In reviewing advisers’ adherence to their duty of care and duty of loyalty obligations, the Division continues to focus on:
Investment advice provided to clients with regard to products, investment strategies, and account types. Examination focus may be emphasized for investment advice provided to older investors and those saving for retirement.
Processes for determining that investment advice is provided in clients’ best interest.
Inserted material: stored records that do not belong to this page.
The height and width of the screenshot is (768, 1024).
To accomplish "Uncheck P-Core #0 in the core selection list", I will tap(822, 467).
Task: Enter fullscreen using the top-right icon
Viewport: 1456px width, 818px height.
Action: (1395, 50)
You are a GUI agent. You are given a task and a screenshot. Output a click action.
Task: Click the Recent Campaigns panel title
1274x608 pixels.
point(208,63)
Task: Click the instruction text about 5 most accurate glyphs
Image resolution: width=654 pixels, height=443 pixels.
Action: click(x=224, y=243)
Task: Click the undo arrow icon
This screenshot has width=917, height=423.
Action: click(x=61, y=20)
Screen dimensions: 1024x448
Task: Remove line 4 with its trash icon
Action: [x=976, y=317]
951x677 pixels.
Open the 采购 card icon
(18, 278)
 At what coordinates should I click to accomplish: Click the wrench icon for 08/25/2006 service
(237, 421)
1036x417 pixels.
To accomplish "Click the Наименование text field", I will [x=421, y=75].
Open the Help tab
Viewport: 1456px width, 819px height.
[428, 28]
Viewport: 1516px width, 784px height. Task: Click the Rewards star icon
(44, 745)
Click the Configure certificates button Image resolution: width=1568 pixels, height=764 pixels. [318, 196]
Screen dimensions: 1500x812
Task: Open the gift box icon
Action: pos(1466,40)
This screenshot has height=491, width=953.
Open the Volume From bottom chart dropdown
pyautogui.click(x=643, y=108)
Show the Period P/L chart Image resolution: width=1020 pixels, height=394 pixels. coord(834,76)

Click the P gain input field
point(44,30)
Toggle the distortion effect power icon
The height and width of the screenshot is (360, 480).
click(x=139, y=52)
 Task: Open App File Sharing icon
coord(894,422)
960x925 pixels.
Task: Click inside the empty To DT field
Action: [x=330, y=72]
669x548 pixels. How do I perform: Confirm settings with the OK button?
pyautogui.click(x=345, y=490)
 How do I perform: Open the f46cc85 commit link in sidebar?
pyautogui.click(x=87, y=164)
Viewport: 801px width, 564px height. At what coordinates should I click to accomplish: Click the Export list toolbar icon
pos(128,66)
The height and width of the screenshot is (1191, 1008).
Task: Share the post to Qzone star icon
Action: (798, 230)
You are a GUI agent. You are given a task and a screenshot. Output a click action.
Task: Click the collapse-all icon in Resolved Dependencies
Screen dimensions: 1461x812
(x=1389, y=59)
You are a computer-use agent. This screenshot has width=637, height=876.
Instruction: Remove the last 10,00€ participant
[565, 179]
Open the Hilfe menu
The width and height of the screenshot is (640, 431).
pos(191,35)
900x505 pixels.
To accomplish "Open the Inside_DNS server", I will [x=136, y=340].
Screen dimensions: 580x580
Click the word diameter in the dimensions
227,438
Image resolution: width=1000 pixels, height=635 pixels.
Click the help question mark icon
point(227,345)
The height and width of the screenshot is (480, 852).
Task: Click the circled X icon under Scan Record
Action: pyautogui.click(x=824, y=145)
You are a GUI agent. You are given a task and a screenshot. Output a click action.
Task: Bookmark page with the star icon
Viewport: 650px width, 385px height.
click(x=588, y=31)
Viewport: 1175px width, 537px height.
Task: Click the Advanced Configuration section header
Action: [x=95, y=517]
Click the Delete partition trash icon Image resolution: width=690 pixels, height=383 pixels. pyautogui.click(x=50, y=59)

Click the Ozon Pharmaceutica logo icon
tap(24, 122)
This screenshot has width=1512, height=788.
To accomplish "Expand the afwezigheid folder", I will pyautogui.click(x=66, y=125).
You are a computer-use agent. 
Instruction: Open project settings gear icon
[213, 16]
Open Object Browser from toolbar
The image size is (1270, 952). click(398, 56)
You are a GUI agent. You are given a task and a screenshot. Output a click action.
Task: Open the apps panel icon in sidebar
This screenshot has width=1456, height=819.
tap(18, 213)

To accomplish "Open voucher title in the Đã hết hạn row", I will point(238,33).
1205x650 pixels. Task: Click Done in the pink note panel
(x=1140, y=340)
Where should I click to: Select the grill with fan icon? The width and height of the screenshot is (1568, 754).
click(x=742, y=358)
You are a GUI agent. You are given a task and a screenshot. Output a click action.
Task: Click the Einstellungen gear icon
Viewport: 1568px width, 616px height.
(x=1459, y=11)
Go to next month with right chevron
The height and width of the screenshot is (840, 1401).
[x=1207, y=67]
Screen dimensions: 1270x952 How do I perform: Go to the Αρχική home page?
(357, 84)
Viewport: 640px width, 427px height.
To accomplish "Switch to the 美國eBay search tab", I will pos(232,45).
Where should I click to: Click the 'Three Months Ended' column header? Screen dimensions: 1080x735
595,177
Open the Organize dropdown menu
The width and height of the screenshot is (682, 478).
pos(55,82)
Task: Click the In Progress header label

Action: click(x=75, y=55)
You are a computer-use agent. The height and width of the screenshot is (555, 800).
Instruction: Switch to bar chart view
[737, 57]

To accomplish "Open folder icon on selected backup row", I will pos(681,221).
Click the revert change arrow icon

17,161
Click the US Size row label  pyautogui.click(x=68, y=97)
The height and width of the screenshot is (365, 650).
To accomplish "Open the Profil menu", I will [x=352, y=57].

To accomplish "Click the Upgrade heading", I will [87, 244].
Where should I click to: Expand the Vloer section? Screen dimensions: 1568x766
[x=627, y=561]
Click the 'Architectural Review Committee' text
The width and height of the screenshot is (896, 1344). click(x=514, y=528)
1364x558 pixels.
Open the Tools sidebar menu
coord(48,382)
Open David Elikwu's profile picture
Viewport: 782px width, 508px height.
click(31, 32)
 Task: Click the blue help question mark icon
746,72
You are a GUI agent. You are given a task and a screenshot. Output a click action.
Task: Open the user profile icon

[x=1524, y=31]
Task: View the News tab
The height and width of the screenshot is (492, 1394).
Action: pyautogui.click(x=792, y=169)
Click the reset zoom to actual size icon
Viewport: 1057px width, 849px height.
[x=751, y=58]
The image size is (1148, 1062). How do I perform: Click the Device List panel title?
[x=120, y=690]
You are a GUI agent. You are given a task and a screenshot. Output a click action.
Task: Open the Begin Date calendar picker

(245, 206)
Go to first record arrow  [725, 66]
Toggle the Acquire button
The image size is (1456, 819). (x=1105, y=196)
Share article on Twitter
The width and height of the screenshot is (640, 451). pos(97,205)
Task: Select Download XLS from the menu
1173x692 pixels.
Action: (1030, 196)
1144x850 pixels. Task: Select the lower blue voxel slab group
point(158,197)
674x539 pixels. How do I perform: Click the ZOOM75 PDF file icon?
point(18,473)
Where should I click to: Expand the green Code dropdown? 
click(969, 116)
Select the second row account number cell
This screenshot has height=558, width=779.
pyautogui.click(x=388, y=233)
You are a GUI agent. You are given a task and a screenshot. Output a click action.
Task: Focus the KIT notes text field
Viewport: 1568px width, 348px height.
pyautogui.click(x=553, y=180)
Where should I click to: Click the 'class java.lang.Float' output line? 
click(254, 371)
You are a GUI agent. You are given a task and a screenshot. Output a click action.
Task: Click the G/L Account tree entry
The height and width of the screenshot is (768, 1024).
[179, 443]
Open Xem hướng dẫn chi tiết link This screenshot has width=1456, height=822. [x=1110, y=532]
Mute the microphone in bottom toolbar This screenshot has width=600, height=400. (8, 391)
Such assessments will review the factors advisers consider in light of the clients’ investment profiles, including investment goals and account characteristics.
Economic incentives that an adviser and its financial professionals may have to recommend products, services, or account types.
Disclosures made to investors and whether they include all material facts relating to conflicts of interest associated with the investment advice sufficient to allow a client to provide informed consent to the conflict.
The examination focus on compliance policies and procedures may include one or more of the following areas:
portfolio management processes;
disclosures made to investors and regulators;
proprietary trading by the adviser and the personal trading activities of supervised advisory personnel;
safeguarding of client assets from conversion or inappropriate use by advisory personnel;
the accurate creation of required records and their maintenance in a manner that secures them from unauthorized alteration or use and protects them from untimely destruction;
safeguards for the privacy protection of client records and information;
trading practices;
marketing advisory services;
processes to value client holdings and assess fees based on those valuations;
business continuity plans;
selecting and using third-party and affiliated service providers; and
overseeing branch offices when advisers operate from numerous or geographically dispersed offices.
Particular examination focus will include:
Marketing practice assessments
Adopted and implemented reasonably designed written policies and procedures to prevent violations of the Advisers Act and the rules thereunder including reforms to the Marketing Rule.
Appropriately disclosed their marketing-related information on Form ADV.
Maintained substantiation of their processes and other required books and records.
Complied with the requirements for third-party ratings, testimonials, and endorsements.
Compensation arrangement assessments
Fiduciary obligations of advisers to their clients particularly with respect to the advisers’ receipt of compensation for services or other material payments made by clients and others.
Alternative ways that advisers try to maximize revenue, such as revenue earned on clients’ bank deposit sweep programs.
Fee breakpoint calculation processes, particularly when fee billing systems are not automated.
Valuation assessments
Recommendations to clients to invest in illiquid or difficult to value assets, such as commercial real estate or private placements.
Safeguarding assessments
Controls to protect clients’ material non-public information.
Disclosure assessments
Review the accuracy and completeness of regulatory filings, including Form CRS, with a particular focus on inadequate or misleading disclosures and registration eligibility.
Cybersecurity (Part of this review will consider whether registrants adequately train staff regarding their identity theft prevention program.)
policies and procedures,
internal controls,
oversight of third-party vendors (where applicable),
governance practices, and
responses to cyber-related incidents, including those related to ransomware attacks.
Proliferation of certain types of investments, including crypto assets and their associated products and services.